→ **TEXT**:
AdamNiederer / elquery

Read and manipulate HTML in emacs
GNU General Public License v3.0
42 stars 5 forks source link

Add support for elquery-innertext #6

Closed andreas-marschke closed 4 years ago

andreas-marschke commented 6 years ago

A recursive function to retrieve all text out of a given node and its children.

This is akin to Node.innerText in the specification for the HTML living standard.

AdamNiederer commented 6 years ago

Thanks for the patch; this function looks useful! This should be good to merge after the conflicts are resolved and the parentheses are properly formatted.

alphapapa commented 6 years ago

This looks cool. May I suggest this alternate implementation (untested but I think it's correct)?

(defun elquery-innertext (node)
  "Return the text content of node and it's children.
This function will recurse down the tree given by NODE
and find and concatenate all :text property values."

→ **ENTRIES**:
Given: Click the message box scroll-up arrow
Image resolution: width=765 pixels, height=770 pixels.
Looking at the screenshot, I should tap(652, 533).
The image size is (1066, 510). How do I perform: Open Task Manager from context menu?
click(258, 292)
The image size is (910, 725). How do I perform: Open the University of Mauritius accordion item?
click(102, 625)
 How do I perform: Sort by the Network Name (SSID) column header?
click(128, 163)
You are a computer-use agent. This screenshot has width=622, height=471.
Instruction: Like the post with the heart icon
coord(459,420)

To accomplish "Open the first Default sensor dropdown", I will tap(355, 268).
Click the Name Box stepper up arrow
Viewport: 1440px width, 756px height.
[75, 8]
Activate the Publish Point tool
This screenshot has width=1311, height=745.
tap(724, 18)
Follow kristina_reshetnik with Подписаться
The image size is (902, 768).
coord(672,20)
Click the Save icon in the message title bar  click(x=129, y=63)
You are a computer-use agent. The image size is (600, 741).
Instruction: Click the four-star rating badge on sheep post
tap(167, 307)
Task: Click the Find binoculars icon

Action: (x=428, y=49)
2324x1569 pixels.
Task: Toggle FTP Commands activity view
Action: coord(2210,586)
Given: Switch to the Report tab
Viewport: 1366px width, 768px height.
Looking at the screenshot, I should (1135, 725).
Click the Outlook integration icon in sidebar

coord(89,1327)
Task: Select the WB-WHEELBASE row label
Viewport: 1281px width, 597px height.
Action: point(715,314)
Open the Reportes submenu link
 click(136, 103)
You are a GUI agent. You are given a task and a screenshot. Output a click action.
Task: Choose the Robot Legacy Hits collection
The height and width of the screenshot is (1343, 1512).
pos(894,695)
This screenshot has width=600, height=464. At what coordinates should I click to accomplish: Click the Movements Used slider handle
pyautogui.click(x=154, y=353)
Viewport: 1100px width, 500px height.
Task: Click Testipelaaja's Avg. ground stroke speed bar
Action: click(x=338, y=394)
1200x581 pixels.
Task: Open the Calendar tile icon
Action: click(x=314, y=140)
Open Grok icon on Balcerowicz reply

→ **LIST OF TASKS**:
- 1) According to the elquery thread, what must happen before the patch can be merged?
- 2) Reproduce the elquery thread from "A recursive function" to "think it's correct)?".
- 3) Pick up the elquery thread at the point where it ends and continue it.
The records are separate material and have no connection to the elquery thread.

→ **PER-TASK ANSWERS**:
- 1) The conflicts must be resolved and the parentheses properly formatted.

- 2)
A recursive function to retrieve all text out of a given node and its children.

This is akin to Node.innerText in the specification for the HTML living standard.

AdamNiederer commented 6 years ago

Thanks for the patch; this function looks useful! This should be good to merge after the conflicts are resolved and the parentheses are properly formatted.

alphapapa commented 6 years ago

This looks cool. May I suggest this alternate implementation (untested but I think it's correct)?

- 3)
  (cl-loop for child in (elquery-children node)
           for grandchildren = (elquery-children child)
           if grandchildren
           collect (string-join (elquery-innertext grandchildren) " ") into result
           else collect (plist-get child ':text) into result
           finally return (string-join result " ")))
AdamNiederer commented 4 years ago

Superceded by ef2961ccbc11054bbcd2e551c0d1c777362b5c69; elquery-full-text should perform the same function as this. If you notice any discrepancies between this function and elquery-full-text, feel free to open an issue :)